[[ Excerpted records open ]]

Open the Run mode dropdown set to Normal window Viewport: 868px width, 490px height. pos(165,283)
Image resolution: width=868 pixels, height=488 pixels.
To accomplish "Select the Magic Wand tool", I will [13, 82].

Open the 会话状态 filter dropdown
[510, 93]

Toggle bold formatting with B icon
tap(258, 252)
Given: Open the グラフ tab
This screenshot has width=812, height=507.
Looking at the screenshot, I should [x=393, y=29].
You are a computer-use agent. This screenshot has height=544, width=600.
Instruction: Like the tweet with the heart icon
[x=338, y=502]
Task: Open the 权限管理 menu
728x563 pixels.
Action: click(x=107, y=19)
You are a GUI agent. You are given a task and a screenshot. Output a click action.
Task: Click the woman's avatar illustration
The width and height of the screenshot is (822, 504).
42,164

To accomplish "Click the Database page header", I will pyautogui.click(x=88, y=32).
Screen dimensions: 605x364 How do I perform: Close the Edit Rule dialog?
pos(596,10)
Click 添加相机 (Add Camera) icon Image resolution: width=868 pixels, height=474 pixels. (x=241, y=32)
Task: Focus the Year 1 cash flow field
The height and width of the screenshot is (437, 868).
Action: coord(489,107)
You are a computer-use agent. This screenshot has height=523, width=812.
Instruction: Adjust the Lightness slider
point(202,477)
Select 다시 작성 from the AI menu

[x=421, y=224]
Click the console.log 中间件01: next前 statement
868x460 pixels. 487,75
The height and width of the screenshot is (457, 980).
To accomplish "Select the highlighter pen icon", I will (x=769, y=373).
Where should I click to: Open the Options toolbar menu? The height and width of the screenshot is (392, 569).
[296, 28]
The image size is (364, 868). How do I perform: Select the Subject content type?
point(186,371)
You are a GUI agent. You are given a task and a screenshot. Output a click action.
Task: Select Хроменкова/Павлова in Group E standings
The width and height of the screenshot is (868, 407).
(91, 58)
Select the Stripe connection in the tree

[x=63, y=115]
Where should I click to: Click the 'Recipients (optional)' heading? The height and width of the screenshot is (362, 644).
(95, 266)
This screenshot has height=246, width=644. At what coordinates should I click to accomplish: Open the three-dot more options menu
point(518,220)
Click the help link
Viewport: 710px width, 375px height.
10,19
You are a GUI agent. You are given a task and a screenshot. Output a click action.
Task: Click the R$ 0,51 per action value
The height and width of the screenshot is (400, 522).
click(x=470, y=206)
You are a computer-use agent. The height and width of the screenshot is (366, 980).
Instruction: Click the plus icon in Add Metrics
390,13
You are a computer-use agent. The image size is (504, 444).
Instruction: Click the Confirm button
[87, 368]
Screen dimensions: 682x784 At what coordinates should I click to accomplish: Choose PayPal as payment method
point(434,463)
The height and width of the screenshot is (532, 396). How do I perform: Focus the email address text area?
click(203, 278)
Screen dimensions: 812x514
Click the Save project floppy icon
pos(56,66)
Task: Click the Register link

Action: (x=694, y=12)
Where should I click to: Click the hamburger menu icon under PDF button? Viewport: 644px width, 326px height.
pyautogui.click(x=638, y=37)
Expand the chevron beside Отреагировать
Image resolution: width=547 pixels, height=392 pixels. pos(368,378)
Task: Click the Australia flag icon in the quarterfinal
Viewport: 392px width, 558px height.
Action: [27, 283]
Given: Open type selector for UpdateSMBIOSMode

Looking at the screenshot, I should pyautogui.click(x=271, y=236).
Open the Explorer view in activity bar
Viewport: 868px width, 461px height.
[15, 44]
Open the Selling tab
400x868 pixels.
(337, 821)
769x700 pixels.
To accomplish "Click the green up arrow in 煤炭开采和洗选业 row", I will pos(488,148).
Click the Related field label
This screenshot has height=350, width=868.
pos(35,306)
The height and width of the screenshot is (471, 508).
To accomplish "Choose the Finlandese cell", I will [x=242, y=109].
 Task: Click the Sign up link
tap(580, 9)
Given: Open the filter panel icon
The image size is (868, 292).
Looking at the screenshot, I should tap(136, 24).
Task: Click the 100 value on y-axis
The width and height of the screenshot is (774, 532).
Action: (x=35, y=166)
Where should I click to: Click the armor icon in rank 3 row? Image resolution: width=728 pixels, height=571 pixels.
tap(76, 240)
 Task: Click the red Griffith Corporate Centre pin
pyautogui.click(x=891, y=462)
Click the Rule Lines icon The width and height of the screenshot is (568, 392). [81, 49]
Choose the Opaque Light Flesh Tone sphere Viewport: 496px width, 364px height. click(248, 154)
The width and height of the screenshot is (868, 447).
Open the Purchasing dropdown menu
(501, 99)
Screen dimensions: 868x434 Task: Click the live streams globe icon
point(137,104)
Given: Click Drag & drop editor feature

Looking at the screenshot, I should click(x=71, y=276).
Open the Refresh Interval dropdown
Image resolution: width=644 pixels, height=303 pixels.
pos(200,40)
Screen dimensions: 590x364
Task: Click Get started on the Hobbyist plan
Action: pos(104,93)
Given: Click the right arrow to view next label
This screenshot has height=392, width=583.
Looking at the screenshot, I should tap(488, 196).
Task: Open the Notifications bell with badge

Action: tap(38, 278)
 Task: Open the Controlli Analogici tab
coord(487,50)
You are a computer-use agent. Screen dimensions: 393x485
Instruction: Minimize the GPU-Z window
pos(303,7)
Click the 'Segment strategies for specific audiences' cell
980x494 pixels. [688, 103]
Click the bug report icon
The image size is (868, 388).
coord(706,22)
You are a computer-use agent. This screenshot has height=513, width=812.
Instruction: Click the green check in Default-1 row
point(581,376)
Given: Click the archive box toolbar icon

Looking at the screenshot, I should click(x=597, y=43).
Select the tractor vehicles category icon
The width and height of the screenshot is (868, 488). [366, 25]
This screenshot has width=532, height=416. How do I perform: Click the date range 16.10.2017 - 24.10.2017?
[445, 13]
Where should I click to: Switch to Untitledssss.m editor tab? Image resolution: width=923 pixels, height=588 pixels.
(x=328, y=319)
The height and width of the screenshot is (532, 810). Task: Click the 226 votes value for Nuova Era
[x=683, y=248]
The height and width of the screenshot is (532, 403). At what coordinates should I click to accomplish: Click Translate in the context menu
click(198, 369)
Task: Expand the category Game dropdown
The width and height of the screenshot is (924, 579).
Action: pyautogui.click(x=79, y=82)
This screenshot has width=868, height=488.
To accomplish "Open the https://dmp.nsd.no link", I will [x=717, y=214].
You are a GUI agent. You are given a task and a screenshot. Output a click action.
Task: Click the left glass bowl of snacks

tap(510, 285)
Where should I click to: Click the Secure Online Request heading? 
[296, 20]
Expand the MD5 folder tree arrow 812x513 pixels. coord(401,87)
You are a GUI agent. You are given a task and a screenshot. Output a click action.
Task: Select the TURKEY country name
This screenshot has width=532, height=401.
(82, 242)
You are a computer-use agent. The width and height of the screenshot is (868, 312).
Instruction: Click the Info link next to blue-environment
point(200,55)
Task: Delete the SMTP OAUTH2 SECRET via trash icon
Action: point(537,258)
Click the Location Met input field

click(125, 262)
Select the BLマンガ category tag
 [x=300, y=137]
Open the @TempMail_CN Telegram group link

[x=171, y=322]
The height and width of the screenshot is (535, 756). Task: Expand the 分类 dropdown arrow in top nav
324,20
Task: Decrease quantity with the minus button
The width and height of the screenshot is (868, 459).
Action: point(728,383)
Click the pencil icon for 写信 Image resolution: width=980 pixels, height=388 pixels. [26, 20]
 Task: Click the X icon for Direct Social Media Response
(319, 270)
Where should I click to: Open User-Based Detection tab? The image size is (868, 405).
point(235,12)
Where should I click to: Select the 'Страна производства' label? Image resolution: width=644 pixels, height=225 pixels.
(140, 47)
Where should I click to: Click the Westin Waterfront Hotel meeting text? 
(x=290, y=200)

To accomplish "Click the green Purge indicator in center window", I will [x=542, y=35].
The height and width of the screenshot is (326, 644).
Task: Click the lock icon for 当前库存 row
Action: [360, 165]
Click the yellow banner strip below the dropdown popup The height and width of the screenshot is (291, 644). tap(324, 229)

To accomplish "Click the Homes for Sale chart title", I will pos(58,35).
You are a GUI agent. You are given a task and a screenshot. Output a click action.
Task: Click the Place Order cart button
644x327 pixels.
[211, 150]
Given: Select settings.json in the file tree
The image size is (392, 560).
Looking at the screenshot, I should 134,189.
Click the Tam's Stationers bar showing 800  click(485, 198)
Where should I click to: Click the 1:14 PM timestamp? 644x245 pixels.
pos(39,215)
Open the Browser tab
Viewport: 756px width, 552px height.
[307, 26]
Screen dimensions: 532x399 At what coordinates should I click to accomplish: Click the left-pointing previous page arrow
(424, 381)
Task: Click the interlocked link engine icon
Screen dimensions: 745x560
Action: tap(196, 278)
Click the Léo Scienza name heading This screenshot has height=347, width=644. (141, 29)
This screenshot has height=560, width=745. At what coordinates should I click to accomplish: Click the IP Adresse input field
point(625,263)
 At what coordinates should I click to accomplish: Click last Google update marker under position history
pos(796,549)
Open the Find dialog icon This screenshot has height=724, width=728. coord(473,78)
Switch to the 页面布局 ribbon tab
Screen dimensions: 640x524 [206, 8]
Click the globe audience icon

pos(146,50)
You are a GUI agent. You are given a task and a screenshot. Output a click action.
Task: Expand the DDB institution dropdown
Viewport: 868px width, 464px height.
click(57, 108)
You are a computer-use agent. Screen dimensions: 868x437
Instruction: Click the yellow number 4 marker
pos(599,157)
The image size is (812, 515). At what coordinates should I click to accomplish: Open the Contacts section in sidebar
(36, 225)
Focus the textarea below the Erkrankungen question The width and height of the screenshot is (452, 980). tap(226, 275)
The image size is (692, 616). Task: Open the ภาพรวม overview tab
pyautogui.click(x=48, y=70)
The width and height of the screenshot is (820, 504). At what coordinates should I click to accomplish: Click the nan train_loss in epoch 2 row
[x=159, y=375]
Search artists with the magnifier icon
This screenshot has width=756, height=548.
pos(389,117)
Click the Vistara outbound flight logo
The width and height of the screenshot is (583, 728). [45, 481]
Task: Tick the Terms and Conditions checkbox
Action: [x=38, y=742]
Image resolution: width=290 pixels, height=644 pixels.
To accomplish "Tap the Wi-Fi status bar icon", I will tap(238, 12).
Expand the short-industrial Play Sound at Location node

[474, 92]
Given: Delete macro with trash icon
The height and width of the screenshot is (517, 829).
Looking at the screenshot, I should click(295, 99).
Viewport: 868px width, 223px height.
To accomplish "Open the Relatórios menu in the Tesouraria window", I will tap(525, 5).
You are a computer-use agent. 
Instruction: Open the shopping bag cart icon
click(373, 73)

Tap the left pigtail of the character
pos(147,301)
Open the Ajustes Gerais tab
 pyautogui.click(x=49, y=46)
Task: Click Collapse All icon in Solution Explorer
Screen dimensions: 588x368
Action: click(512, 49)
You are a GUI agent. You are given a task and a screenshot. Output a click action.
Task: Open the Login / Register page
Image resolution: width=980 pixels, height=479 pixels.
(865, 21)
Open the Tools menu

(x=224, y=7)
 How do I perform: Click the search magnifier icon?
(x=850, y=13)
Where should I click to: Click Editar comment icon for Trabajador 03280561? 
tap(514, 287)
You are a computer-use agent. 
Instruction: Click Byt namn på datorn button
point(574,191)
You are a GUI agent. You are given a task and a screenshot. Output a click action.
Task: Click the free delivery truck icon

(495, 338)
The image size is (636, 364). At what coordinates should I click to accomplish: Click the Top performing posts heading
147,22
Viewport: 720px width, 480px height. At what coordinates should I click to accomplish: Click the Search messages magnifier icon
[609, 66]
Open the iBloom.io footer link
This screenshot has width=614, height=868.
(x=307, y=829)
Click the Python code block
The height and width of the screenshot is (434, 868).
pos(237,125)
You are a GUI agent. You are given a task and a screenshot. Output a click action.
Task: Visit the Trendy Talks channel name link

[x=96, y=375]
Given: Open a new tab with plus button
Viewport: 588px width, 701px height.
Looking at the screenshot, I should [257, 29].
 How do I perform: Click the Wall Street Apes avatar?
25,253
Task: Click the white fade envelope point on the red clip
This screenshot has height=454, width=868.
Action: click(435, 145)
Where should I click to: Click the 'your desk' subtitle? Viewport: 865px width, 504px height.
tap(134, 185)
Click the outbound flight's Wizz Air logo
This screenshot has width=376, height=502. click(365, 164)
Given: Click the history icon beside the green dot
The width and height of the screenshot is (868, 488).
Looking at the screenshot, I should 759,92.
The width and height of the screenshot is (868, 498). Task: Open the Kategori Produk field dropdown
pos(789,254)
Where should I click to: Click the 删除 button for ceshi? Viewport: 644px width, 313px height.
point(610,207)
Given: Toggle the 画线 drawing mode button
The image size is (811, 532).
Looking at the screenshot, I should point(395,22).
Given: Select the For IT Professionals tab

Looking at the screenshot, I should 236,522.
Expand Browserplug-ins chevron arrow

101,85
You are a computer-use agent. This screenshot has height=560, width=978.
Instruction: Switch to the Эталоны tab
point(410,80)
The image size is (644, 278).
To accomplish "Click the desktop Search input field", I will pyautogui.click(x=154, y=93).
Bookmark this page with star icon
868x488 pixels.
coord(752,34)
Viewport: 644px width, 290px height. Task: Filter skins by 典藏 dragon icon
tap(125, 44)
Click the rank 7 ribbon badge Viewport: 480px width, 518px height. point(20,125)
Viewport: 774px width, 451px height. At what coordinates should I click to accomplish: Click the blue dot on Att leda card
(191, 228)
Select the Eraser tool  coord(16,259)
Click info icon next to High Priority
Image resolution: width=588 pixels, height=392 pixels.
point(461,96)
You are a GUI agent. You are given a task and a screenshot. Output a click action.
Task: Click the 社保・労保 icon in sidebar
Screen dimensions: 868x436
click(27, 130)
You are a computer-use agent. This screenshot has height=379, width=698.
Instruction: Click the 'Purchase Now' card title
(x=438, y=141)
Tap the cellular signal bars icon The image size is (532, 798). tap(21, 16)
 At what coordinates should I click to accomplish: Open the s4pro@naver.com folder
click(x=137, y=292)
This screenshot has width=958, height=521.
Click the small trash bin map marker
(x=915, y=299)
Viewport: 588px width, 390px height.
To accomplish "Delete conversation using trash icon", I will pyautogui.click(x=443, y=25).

[[ Excerpted records closed ]]

§ **To do**
Wherever a line contains the string "below", copy that line from the data.

§ **Task result**
Click the yellow banner strip below the dropdown popup The height and width of the screenshot is (291, 644). tap(324, 229)
Focus the textarea below the Erkrankungen question The width and height of the screenshot is (452, 980). tap(226, 275)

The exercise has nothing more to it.